Paula Cooper Gallery, 1997
Softcover, 20 pages, 9 x 7 inches
ISBN: 0-9608210-4-X
Unavailable
This publication accompanied an exhibition at Paula Cooper Gallery featuring Tony Smith’s Moondog (1964) and Smog (1970). Smith said, “All my sculpture is on the edge of dreams. They come close to the unconscious in spite of their geometry. On one level my work has clarity. On another it is chaotic and imagined.” It is this play between formal arrangement and spontaneity that gives Smith’s work its mysterious yet undeniable presence and authority.
Rising approximately 17 feet high, Moondog is a sophisticated combination of geometry, volume and monumentality. Both the internal and external structures are wedded, arrived at simultaneously through the geometric configurations that are the underlying basis of all Smith’s works. Like many of his sculptures, the whole is not visible from any one side; space is organized to relate to the human body as we move around and within the work. Moondog’s shifting planar surfaces and angles offer a topological reading of the sculpture as part of a continual space rather than a self-contained object.

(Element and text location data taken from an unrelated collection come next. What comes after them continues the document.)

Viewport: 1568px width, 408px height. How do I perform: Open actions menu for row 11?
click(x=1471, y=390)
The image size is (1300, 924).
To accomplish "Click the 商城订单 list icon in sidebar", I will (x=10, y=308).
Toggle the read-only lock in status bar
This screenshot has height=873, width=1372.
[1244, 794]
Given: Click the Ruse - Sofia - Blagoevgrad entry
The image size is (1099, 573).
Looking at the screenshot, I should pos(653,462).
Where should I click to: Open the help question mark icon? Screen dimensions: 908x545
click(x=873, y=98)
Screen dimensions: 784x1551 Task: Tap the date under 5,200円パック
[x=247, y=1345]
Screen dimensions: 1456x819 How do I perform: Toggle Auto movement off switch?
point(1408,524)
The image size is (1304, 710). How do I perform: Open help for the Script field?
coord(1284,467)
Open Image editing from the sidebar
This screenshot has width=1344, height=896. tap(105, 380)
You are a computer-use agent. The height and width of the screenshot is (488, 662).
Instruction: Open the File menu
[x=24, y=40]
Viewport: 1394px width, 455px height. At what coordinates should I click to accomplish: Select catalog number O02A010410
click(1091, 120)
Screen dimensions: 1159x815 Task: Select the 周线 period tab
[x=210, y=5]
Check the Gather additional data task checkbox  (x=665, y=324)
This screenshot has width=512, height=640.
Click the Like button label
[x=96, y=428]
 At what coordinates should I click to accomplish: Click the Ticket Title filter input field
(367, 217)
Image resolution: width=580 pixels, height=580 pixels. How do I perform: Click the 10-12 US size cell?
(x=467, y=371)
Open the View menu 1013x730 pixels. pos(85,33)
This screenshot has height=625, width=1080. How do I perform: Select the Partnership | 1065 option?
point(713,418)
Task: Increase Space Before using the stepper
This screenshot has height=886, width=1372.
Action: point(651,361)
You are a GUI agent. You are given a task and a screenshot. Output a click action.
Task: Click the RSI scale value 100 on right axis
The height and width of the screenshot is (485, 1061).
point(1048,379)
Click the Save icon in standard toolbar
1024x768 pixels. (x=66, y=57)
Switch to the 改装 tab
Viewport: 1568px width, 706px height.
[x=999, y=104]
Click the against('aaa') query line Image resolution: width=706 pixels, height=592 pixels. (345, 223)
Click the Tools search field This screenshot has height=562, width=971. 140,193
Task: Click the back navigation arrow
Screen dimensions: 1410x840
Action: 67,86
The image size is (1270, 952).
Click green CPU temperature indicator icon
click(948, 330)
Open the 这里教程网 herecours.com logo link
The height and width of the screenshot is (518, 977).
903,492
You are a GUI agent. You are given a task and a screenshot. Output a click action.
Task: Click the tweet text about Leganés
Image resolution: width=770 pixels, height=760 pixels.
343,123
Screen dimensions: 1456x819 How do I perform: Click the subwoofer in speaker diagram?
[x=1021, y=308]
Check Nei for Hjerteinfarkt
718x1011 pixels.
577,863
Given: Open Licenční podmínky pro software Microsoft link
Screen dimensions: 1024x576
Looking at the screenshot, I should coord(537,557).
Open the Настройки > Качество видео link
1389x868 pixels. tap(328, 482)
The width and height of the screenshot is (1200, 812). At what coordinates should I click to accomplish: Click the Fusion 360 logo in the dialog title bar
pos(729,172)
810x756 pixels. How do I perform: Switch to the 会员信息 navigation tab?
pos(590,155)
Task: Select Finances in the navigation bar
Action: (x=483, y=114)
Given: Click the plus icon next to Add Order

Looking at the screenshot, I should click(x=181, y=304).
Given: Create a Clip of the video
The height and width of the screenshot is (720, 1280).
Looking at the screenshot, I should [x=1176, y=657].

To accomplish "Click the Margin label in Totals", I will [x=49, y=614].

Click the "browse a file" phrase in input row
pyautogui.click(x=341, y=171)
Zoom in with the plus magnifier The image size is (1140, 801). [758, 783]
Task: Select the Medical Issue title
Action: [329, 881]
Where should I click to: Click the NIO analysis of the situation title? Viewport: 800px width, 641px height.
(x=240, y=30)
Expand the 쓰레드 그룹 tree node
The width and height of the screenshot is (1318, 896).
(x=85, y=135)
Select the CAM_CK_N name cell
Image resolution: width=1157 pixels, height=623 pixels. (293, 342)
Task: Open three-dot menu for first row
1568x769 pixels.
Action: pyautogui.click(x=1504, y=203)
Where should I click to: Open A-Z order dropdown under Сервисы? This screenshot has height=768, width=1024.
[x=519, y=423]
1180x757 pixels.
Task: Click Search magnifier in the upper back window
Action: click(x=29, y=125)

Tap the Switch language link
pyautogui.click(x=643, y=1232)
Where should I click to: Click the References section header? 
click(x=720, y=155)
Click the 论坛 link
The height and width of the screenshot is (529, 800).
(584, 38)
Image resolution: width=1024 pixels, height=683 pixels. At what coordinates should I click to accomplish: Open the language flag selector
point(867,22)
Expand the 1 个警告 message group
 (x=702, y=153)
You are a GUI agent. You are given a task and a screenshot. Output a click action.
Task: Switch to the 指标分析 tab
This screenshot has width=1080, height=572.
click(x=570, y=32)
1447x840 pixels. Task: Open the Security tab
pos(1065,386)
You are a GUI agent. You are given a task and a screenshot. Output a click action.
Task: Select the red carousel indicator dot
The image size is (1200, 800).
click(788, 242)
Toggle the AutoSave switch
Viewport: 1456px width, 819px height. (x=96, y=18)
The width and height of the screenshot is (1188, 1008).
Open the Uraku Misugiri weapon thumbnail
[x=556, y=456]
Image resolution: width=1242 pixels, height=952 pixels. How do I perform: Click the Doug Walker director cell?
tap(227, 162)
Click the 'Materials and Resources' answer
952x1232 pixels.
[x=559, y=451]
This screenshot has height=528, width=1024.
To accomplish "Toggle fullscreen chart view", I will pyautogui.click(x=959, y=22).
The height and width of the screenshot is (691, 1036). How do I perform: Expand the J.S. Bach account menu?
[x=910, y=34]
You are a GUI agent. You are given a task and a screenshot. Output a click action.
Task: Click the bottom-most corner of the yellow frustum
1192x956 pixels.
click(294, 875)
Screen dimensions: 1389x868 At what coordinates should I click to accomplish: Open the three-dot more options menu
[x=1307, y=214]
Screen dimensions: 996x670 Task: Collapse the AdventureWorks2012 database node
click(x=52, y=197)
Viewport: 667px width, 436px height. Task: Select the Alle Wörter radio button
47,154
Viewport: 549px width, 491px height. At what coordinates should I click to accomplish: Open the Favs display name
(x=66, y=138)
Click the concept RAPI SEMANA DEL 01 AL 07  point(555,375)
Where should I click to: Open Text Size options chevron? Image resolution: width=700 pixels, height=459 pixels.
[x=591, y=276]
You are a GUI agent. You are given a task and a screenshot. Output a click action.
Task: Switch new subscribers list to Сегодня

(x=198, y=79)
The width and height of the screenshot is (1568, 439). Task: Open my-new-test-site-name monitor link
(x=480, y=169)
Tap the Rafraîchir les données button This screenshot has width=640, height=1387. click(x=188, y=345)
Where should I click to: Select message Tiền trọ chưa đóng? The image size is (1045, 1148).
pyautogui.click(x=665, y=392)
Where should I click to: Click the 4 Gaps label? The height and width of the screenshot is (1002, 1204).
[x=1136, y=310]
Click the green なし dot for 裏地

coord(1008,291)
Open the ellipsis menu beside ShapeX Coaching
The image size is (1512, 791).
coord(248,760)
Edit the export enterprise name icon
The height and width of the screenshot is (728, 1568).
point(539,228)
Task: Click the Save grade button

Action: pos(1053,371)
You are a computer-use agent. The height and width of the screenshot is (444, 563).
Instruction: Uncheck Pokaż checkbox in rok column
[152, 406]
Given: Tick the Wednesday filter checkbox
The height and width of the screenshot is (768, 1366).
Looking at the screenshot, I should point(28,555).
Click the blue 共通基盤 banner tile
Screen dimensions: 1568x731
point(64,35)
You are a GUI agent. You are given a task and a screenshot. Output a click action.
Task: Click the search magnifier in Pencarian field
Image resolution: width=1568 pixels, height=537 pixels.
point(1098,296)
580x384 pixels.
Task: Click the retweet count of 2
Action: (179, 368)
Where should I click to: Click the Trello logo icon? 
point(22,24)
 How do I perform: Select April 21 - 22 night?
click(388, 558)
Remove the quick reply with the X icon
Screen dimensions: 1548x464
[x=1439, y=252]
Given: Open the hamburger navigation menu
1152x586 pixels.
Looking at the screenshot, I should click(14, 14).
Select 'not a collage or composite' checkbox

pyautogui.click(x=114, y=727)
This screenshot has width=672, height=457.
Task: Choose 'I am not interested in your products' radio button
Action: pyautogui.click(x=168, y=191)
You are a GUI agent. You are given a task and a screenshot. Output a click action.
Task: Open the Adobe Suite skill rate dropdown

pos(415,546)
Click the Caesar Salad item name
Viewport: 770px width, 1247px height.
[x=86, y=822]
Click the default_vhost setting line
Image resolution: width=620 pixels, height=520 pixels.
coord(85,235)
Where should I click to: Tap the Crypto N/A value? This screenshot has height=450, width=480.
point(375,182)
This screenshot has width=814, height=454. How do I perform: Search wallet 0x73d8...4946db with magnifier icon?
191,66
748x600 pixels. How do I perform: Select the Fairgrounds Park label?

Smog is a network of interlocking tetrahedrons stretched horizontally. Its motif is the labyrinth, a configuration Smith employed for its “intuitive and emotional level, without a rationale, or even any analysis.” Smog also evokes nature’s modular patterning, evident in such structures as the honeycomb or crystal. It is an exploration in pure form stemming from Smith’s background in architecture, which he practiced for two decades.